Para Mia Couto, contudo, é mais que um texto sobre paixão e guerra
quaisquer: é sobre "um amor no meio de um crime que é o rapto de uma
história". Seu desejo é contar a história que a História não conta.
"Este livro fala de como uma narrativa de intervenção colonizadora foi
partilhada por europeus e africanos", diz.
Ele explica que, no século 19, o sul de Moçambique foi ocupado de uma
forma disputada por portugueses e pelo exército dos Vangunis, que
criaram um império que durou mais de meio século.
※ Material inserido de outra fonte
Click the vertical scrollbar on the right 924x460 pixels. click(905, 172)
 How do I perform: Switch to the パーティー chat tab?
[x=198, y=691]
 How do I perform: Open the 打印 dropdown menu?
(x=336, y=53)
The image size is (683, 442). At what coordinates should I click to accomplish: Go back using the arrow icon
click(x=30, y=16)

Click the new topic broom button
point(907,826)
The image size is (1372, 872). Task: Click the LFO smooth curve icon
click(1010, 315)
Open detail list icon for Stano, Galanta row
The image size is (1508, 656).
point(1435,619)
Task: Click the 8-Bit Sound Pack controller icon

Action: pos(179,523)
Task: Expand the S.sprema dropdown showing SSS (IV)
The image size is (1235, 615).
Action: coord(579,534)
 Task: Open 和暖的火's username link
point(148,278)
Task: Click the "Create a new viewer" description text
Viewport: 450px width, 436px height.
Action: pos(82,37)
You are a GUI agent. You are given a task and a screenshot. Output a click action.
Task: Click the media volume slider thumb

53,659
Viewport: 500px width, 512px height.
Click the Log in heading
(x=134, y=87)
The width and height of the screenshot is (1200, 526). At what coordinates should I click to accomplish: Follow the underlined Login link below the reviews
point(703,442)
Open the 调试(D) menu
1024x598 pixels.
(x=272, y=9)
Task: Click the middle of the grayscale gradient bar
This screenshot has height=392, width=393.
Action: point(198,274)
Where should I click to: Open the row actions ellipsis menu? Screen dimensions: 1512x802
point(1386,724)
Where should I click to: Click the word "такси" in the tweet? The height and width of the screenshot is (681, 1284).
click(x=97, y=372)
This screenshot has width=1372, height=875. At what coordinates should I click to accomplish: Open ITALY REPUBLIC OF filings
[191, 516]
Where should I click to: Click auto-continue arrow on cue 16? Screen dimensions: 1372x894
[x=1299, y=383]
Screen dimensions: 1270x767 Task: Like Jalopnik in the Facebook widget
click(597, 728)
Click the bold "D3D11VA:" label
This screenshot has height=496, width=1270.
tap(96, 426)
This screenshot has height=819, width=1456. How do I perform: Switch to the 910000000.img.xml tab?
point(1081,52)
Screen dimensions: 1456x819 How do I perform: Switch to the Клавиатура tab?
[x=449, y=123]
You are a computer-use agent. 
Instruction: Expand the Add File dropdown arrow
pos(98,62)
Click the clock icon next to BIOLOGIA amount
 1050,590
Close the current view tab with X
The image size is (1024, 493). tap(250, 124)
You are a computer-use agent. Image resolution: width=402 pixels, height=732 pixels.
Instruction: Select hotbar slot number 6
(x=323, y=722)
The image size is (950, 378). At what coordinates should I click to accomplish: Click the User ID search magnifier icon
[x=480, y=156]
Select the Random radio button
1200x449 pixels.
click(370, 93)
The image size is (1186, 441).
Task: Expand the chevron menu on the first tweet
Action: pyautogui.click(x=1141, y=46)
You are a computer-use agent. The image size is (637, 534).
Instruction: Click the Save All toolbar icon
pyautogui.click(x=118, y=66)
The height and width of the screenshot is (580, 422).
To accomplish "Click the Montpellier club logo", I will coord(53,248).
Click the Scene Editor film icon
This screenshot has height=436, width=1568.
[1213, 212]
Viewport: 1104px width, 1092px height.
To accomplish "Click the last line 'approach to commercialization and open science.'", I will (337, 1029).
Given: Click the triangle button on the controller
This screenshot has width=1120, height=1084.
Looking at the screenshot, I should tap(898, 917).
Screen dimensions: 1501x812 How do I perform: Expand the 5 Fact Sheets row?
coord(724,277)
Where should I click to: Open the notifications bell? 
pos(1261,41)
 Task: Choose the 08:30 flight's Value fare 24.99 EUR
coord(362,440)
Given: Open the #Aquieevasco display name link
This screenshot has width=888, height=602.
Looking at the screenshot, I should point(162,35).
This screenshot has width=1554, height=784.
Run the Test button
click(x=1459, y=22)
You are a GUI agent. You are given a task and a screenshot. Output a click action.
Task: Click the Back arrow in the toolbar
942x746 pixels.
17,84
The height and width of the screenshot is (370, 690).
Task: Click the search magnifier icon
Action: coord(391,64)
"Na verdade havia dois colonizadores: um europeu e outro africano. A
ideia é sugerir que a história de Moçambique -como a de qualquer outra
nação- foi simplificada por uma única versão: a dos vencedores. Essa
narrativa gloriosa anulou as outras versões do passado que é preciso
resgatar e dignificar."
Sem essas versões do passado, o vínculo do descendentes dos atores do
conflito se perde. "Naquela região, esse deslocamento foi e continua a
ser imposto -as pessoas são empurradas para fora da sua religião, da sua
língua, da sua cultura e da ligação sagrada que possuem com a terra e
os antepassados", diz. "As próprias elites africanas reproduzem essa
sistemática anulação do que é estranho a um modelo globalizado de
comportamento."
SOMBRAS DA ÁGUA
AUTOR Mia Couto
EDITORA Companhia das Letras
QUANTO R$ 44,90 (392 págs.)
[Fonte: www.jornalcruzeiro.com.br]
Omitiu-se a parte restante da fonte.